Charles enlisted in October 1915, joining the Royal Army Medical Corps. He was posted to France a month later and, while specifics of his military service are not readily apparent, Private Curtis was awarded the Victory Medal, the British Medal and the 1915 Star.
Charles was admitted to hospital on 1st November 1917 with an inflamed cervical gland (reported as Trench Fever), for which he underwent an operation. He remained hospitalised at Whalley Range for more than two months, and was passed for active service, having apparently recovered.
Private Curtis was suddenly taken ill again on 1st July, and his family telegrammed. His mother and one of his sisters boarded a train for the hospital – again in Whalley – but they had not gone far when word came that he succumbed to rheumatic fever. He was 24 years old.
Charles Curtis Jr lies at rest in the graveyard of St Matthew’s Church in the village of Wookey, Somerset.
A newspaper report of his funeral confirms that Charles was one of five brothers who had entered military service during the Great War. Amazingly, given that seven of the brothers ended up serving, Charles was the only one to die as a result of the war.
Victor Charles Edelsten Bracey was born in October 1897, the only child of William and Florence Bracey. William was a physician and surgeon, practicing in Lancashire when Victor was born. The young family soon moved south, however, and by the time of the 1901 census, they were living in Wedmore, Somerset, where William had taken up as the village’s general practitioner.
Military records for Victor are not available, but his life can readily be pieced together from newspaper reports of his death and the de Ruvigny’s Roll of Honour, published after the war.
TWO PILOTS KILLED IN THE NEW FOREST
Two air fatalities have occurred within twenty-four hours of each other in the New Forest. On Saturday [22nd September 1917] Second Lieutenant Ernest Hargrave’s machine nose-dived from the height of 200ft, and crashed to earth.
Second Lieutenant Victor Bracey was flying on Sunday morning at a height of 300ft, when his machine turned and came down in a spinning nose-dive.
At the inquests verdicts of “Death by misadventure” were returned.
Western Gazette: Friday 28th September 1917
BRACEY, VICTOR CHARLES EDELSTEN, 2nd Lieut., RFC, only child of William Edelsten Bracey, LRCP [Licentiate of the Royal College of Physicians], Lieut. (Hon.) RAMC (retired), by his wife, Florence Marion, dau. of the late James Canning Gould.
[Victor was] educated St Peter’s School, Weston-super-Mare, and Blundell’s School, Tiverton, where he was a member of the OTC [Officers’ Training Corps]; passed into the Royal Military Academy in April 1915; joined the Inns of Court OTC in December 1916; was gazetted 2nd Lieut. RFC [Royal Flying Corps] 27 April 1917, obtaining his wings in July, and was killed in an aerial accident at the Beaulieu Aerodrome, Hampshire, 23 September, while testing a new machine.

(Saved entries)
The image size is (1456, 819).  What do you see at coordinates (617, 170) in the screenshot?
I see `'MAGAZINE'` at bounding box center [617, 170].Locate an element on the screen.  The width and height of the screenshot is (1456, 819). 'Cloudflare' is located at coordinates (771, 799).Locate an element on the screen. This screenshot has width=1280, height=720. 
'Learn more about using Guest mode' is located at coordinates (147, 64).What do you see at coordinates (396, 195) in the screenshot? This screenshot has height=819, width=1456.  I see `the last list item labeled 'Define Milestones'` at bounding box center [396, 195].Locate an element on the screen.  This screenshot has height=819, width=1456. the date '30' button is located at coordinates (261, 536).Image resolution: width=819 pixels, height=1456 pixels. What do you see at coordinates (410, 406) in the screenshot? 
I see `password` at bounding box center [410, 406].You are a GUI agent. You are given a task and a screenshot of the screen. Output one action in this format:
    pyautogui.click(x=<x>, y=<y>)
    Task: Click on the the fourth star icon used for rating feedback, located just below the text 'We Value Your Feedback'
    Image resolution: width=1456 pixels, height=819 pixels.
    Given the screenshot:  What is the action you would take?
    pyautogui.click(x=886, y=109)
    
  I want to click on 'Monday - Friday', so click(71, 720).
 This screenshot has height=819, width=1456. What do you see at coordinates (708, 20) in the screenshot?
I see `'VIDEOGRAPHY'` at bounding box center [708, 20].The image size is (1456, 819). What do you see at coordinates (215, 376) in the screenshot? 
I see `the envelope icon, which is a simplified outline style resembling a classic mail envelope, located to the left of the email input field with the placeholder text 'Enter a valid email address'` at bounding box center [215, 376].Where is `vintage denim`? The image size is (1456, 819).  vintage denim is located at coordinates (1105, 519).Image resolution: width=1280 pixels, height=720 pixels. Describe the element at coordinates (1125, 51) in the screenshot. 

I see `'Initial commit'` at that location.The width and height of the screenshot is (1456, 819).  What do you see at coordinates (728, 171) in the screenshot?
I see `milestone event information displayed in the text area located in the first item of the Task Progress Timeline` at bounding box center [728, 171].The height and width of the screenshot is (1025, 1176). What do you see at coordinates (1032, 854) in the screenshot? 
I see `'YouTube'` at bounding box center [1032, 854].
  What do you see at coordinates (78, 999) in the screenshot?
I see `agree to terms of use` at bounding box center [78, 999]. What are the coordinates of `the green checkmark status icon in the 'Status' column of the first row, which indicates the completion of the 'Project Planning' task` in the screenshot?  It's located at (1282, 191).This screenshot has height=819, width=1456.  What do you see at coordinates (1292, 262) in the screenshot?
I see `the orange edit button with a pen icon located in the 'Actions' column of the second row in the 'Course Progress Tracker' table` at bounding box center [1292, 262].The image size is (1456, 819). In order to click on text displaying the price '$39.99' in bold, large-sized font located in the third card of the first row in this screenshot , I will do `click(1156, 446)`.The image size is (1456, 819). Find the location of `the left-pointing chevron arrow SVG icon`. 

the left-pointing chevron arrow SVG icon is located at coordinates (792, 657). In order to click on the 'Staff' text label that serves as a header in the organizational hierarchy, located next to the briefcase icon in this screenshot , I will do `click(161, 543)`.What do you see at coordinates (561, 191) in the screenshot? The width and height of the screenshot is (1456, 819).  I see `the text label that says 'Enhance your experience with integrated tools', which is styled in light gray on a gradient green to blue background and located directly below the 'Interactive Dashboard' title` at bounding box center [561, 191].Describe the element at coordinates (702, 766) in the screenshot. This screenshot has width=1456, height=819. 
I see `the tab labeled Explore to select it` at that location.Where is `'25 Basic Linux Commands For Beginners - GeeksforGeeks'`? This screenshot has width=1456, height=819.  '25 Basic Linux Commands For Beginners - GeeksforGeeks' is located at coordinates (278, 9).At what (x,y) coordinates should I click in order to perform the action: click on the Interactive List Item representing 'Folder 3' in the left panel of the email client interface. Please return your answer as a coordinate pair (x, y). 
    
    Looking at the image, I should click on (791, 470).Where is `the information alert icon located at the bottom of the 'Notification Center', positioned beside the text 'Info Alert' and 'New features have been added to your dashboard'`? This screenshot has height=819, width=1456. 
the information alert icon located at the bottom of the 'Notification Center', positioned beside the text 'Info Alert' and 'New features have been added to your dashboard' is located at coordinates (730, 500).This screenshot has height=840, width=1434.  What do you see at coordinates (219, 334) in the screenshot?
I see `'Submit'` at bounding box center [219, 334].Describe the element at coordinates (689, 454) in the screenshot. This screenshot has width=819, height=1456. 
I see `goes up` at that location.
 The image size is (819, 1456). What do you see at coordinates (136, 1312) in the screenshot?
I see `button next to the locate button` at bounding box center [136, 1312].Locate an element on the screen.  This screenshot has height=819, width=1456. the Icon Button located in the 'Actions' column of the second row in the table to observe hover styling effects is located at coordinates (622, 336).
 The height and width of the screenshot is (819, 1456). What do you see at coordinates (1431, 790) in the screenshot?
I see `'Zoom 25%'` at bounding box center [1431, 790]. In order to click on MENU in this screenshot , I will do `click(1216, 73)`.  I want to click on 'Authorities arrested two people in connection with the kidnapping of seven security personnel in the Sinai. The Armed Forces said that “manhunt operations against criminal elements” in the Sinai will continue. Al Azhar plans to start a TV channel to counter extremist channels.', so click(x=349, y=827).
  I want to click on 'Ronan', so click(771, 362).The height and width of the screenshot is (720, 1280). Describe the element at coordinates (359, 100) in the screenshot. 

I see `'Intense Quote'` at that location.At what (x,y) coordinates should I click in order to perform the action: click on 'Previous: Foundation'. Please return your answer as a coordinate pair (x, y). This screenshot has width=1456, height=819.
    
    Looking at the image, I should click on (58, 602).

▶ _Instructions_
1) Condense the paragraph of the biographical text that begins "Victor Charles Edelsten Bracey was born" into a short bulleted list that keeps its main facts.
2) Output, word for word, the portion of the biographical text starting with "TWO PILOTS KILLED" and going on through "a spinning nose-dive.".
These entries have no connection to the text above.

▶ _Answers for the tasks_
1)
- Born October 1897, the only child of William and Florence Bracey.
- William was a physician and surgeon in Lancashire when Victor was born.
- The family moved south. By the 1901 census they were living in Wedmore, Somerset, where William had become the village general practitioner.

2)
TWO PILOTS KILLED IN THE NEW FOREST
Two air fatalities have occurred within twenty-four hours of each other in the New Forest. On Saturday [22nd September 1917] Second Lieutenant Ernest Hargrave’s machine nose-dived from the height of 200ft, and crashed to earth.
Second Lieutenant Victor Bracey was flying on Sunday morning at a height of 300ft, when his machine turned and came down in a spinning nose-dive.